MIDTOWN MANHATTAN — Nurses have been on the front lines of the pandemic at hospitals for months, and if schools are reopened in September, they will be on the front lines at schools buildings, too.
If a child or teacher gets sick, nurse's are the first line of defense, but they said Wednesday they haven’t been given any instructions, and there aren’t any protocols in place to do so.
According to their union, NYC public school nurses were instructed by city officials to not talk with the media, but Richard Mantell is. He represents school nurses at the United Federation of Teachers.

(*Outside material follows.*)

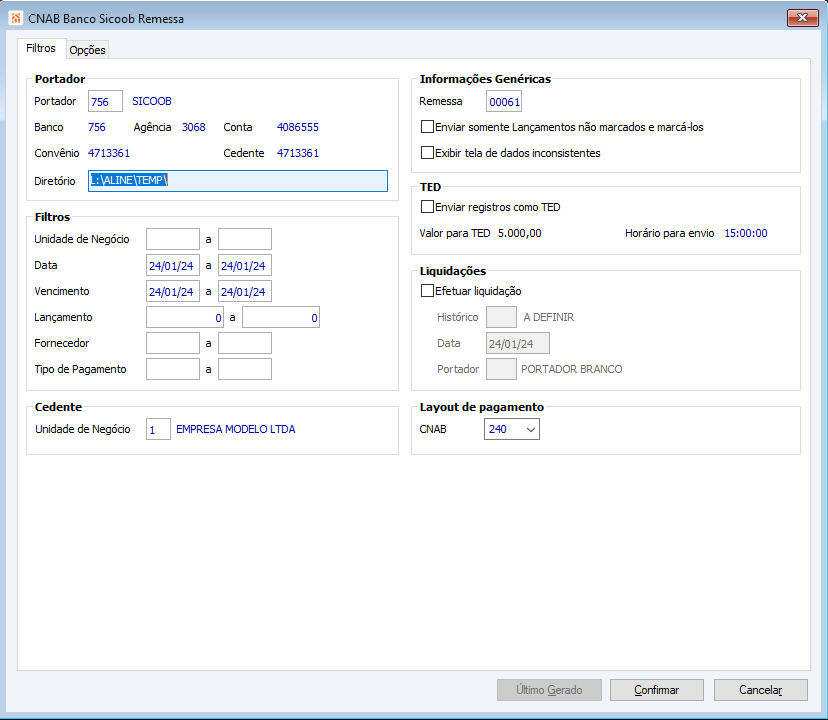Click the first Lançamento number field

184,317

“They’re concerned their aren’t going to be enough protective gear in the schools," he said of the nurses he represents, asking "what happens if a child or teacher gets sick? What are they expected to do?”
Plus, a traditional nurse's office or infirmary likely won't exist in a reopened school, opting for isolation rooms instead, to prevent any possible spread.

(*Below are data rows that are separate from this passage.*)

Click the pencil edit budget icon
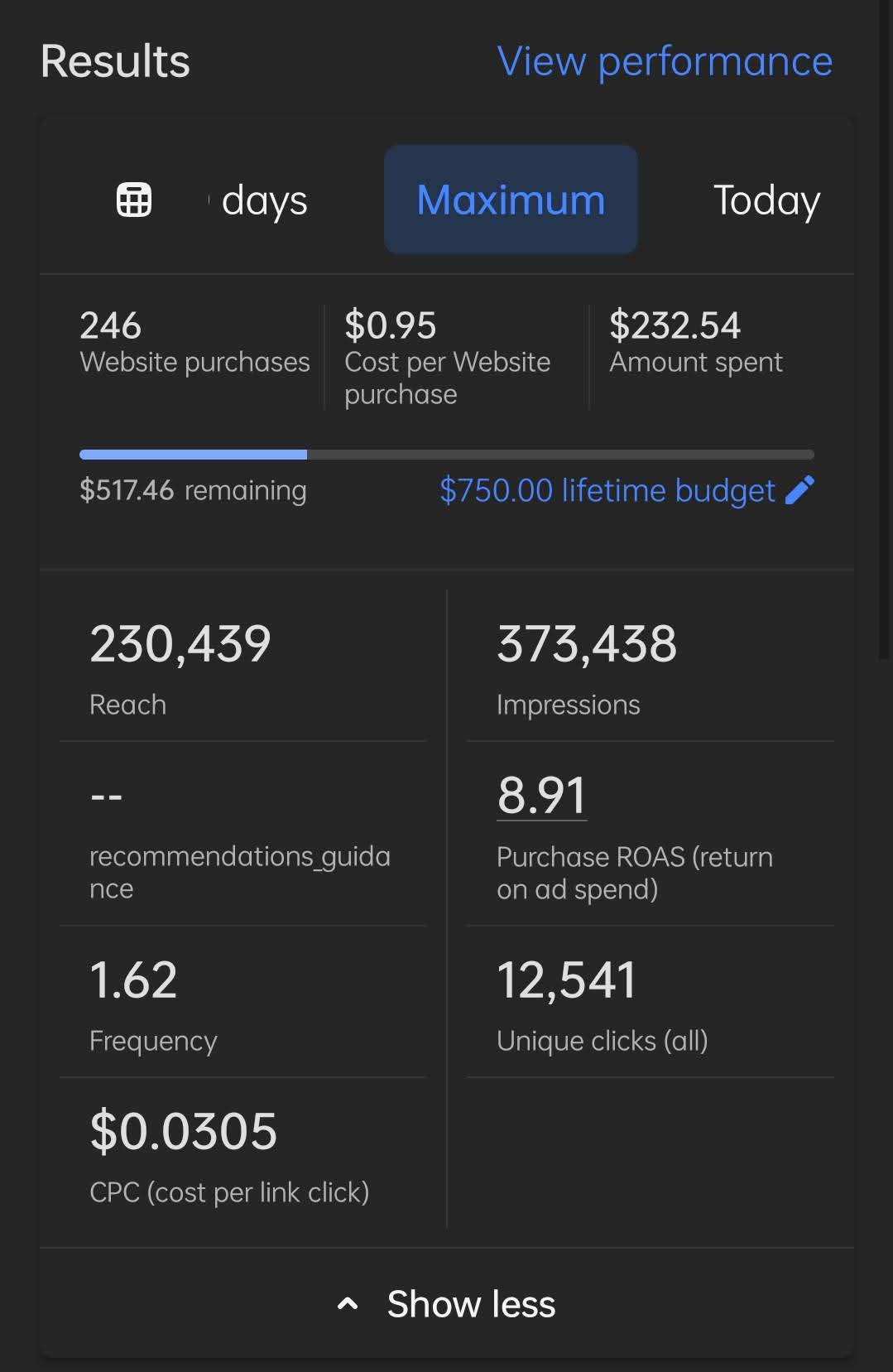Screen dimensions: 893x1372 (x=799, y=490)
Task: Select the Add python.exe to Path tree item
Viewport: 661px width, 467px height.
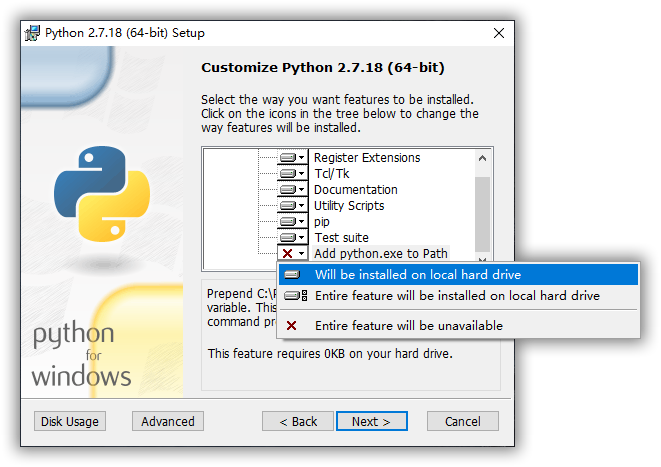Action: click(x=381, y=254)
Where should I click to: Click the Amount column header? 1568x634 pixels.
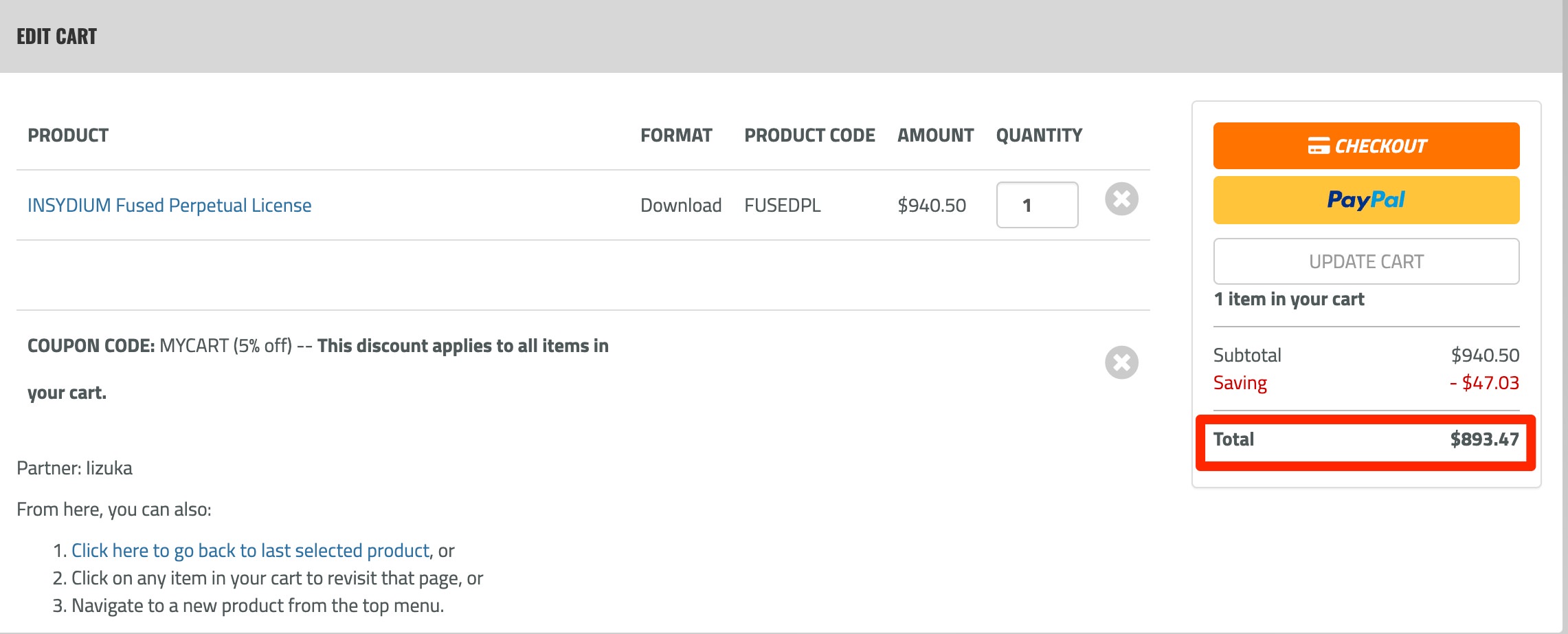pos(935,135)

“If anyone in the building gets sick, where does that person go?" asked Mantell. "Is the nurse expected to sit with them in this isolation room?
According to Mantell, nurses haven’t been given any guidance on how to care for kids and school staff if there’s a COVID-19 outbreak.
And,of the 1,800 schools in the five boroughs, there are over 100 that still do not have nurses.
“It's scary times, and they’re afraid.”
The City Department of Education maintains nurses will be in every school and protocols will be in place for everyone, if schools are reopened next month.
Even so, outbreaks could happen.
“There is a chance of transmission,” said Dr. Pavel Gozenput, who has been treating COVID-19 patients and performing tests for the virus and antibodies since the pandemic.
He said while he’s confident city school officials are brainstorming the best ways to safely reopen, everyone has to do their part.
“That chance [of an outbreak] will significantly go up if social distancing isn’t followed, if kids are touching each other or giving a high five," he said.
While many medical professionals predict a second wave of the virus may hit us in the fall, nurses on the front lines at schools said they need to learn the ropes as much as possible before they’re put back in buildings.
“The nurses just want to make sure, like every parent, student and staff member, they're going to be safe.”
The governor is expected to make his decision on whether or not kids and teachers will go back to classrooms in September later this week.